GUEST AUTHOR: Ryan Paris, Virginia Department of Health

*This is the third of a 4-part weekly series on radon in real estate

Virtually every home can be successfully mitigated. No mitigation system can bring the indoor radon level down to zero, but about 75% of the time, a well-designed system will reduce the radon level below 2.0 pCi/L. Most professional mitigators will only guarantee getting the level below the EPA action level of 4.0 pCi/L.

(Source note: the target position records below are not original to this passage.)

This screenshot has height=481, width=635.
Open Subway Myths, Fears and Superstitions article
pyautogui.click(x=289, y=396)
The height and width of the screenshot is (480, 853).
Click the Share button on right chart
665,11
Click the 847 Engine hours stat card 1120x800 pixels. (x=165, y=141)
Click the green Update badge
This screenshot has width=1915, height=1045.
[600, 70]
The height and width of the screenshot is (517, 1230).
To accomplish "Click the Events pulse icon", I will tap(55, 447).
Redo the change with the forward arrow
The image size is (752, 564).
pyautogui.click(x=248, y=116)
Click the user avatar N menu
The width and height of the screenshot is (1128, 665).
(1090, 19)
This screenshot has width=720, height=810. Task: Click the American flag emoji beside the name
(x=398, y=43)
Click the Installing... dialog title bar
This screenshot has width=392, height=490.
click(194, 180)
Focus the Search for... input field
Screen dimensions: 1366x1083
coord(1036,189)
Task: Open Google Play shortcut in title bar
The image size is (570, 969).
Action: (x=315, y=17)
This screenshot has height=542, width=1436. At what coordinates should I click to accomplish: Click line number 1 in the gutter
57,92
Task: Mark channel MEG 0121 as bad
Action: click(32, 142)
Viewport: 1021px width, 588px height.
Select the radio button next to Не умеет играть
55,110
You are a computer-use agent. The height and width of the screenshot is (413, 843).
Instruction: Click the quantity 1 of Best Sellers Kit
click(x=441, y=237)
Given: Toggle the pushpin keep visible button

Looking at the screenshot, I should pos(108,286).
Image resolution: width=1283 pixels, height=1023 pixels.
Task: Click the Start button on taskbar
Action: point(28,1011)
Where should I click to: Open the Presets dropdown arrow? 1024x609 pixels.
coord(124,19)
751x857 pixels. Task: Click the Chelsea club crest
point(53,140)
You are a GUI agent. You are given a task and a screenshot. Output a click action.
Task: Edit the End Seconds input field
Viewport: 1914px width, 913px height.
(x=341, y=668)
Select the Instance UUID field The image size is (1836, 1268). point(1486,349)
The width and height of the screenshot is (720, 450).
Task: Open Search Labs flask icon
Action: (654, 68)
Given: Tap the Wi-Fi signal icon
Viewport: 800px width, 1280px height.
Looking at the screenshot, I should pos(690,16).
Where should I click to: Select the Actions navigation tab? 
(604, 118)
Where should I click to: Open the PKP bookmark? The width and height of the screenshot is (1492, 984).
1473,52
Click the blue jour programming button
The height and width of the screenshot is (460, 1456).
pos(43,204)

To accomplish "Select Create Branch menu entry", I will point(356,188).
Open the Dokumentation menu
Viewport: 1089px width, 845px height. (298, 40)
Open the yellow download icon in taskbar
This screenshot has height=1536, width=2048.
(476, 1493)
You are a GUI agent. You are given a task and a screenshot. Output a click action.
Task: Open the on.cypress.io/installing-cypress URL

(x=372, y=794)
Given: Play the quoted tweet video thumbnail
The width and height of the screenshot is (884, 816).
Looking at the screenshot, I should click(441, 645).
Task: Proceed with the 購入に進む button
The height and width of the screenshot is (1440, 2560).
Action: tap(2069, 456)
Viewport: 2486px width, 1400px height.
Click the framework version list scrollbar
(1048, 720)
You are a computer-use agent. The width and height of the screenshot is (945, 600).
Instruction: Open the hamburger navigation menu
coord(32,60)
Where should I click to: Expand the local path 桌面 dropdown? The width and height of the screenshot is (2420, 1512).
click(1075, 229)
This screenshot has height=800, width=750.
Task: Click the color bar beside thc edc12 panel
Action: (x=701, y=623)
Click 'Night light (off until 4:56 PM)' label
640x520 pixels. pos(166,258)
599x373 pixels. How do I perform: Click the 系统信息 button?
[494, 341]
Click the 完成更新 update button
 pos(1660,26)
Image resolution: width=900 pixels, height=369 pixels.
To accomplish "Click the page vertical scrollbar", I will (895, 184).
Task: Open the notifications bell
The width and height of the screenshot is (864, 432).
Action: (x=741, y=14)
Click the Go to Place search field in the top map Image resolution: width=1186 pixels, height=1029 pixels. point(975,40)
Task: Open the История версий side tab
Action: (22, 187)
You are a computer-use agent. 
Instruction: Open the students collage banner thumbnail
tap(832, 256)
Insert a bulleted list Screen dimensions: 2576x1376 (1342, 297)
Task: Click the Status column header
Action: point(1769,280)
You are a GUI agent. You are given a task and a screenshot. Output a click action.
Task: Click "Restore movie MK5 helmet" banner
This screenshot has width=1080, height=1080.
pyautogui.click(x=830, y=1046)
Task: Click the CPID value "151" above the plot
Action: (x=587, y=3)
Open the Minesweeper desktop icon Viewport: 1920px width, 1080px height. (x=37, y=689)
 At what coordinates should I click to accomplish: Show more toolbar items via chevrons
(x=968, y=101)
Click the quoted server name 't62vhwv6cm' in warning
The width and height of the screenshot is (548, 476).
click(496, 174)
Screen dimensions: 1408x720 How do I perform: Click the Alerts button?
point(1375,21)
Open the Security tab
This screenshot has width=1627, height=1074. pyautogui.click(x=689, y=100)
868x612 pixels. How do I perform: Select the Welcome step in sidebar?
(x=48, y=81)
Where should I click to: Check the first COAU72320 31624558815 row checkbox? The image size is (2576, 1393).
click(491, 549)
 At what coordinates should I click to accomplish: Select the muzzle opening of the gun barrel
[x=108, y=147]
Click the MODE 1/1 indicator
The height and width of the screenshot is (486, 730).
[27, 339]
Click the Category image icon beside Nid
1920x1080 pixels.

The most common method uses a collection pipe which penetrates the material located under your slab or crawlspace. This pipe is attached to an electric fan that runs continuously to supply suction. The fan cannot be located in livable space or in any space below livable space, like a basement or crawlspace. The discharge pipe must eventually terminate a minimum of 12 inches above the gutter edge of the roof. Mitigation guidance documents list several other restrictions which help prevent the discharge gas from reentering the house or exiting within anybody’s potential breathing zone. Although it is most efficient to run the pipe through the interior or the home, in most cases, most of the pipe and fan will be attached to the outside of the home. The end of the discharge pipe should be straight up—no cap or deflector is necessary. A screen over the opening is recommended to keep out debris and animals. After the system is running for a minimum of 24 hours, the home should be retested to verify that it has lowered the indoor radon to an acceptable level.